Cars And Truck Photography Rule # 5: Get in.

Interiors are very important part of the driving experience, however recording them can be a challenge. I like to shoot with something to see in the window, so for this image of the Porsche Panamera E-Hybrid, I lined it up with some mountains and hotels in the Dolomite mountains of northern Italy. The background is blurred somewhat, but I could have made it sharper via a higher aperture– or perhaps made it the opposite, with a sharp background and blurred foreground.

Cars And Truck Photography Guideline # 6: Avoid shooting at eye level.

An easy trap to fall under is always contending eye level– as in, the view you get while standing in front of the cars and truck. Though that’s the most natural beginning point, it’s also the least lovely angle for an automobile, partially because it’s familiar but mostly because it’s not how cars are best seen. So go high or go low. You can utilize a ladder or step-stool for the high angles, of course, but in this case I only needed to hold the electronic camera up as high above my head as I could.

Vehicle Photography Rule # 7: Prevent the apparent shots.

Shooting a cars and truck in a parking lot is easy. The technique is to make it not look like you’re shooting in one. To do this, get in tight or down low, to ensure that the surface markings don’t betray you. This likewise helps make background items– in this case Disney Concert Hall in Los Angeles– look more powerful.

Keep in mind, also, that you don’t have to include the whole car in every shot. Recording simply a sliver of it can make for remarkable images.

Attempt to prevent the obvious side-of-the-road shot. You see these in national forests, at beautiful neglects in the mountains, and especially go-to driving areas like Mulholland Drive in Los Angeles. Work to produce a terrific composition that takes benefit of it if you have a gorgeous setting. This Porsche 718 Cayman GTS was shot by the side of the roadway amid the redwoods of northern California, however I pulled the vehicle a bit farther into the trees to ensure no actual road was visible. (Sometimes, of course, you want the roadway in the shot, but ensure it’s performed in an intriguing way– translucented the windshield, possibly, or with the roadway swinging past the automobile while you shoot between the two, from down low.).

Automobile Photography Rule # 8: Use the location to your advantage.
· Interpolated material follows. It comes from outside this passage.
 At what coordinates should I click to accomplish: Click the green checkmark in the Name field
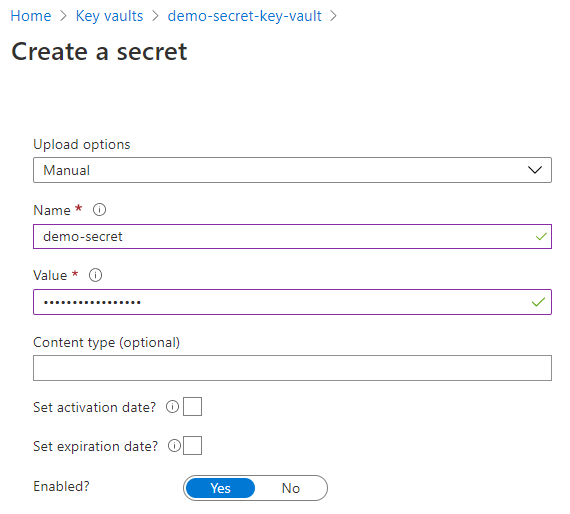pyautogui.click(x=541, y=237)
In each of these cases, I set out to find an area that benefited from the context– a snowstorm in one, the energy of downtown Seoul in the other. Driving around for an hour both times paid off.

Car Photography Guideline # 9: Capture the peculiarities.
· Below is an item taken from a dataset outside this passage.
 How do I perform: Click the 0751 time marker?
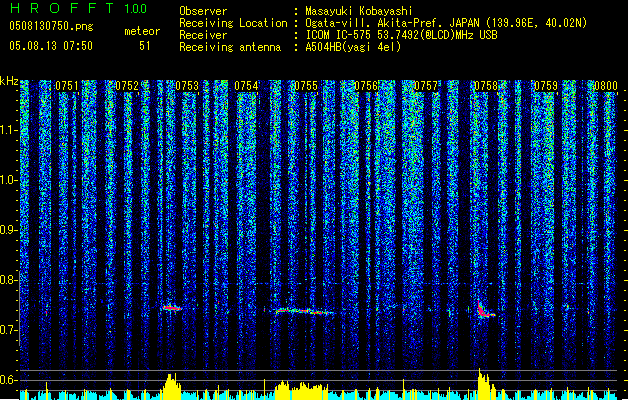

Some cars have unique functions that you’ll likely want to celebrate. The scissor doors in the BMW i8 are great examples, as is the Spirit of Euphoria hood accessory on the Rolls-Royce Phantom, shown here. Concentrate on finding surprising or novel methods to shoot these features. For this image, I installed a GoPro directly behind the hood ornament and then drove around town with the electronic camera in time-lapse mode shooting two-second exposures. After a few miles, I had hundreds of frames that generally would be stitched together into a single motion picture. That wasn’t my objective– I just utilized that particular feature to get the camera to shoot constantly. I went through the images, found the 5 or 10 with the best light streaks, and processed simply those.

If you put simply a bit more thought and effort into it, you can develop images that you’ll be as proud of as you are of the cars and truck itself.

I had this Rolls-Royce Phantom for three days in Los Angeles, and believed it would be enjoyable to shoot the vehicle with an airplane in the background at the airport. A simple trap to fall into is constantly shooting at eye level– as in, the view you get while standing in front of the cars and truck. That’s the most natural starting point, it’s likewise the least lovely angle for an automobile, partially due to the fact that it’s familiar but primarily due to the fact that it’s not how cars are best viewed. (Often, of course, you desire the road in the shot, but make sure it’s done in a fascinating method– seen through the windscreen, perhaps, or with the road swinging past the cars and truck while you shoot between the two, from down low.).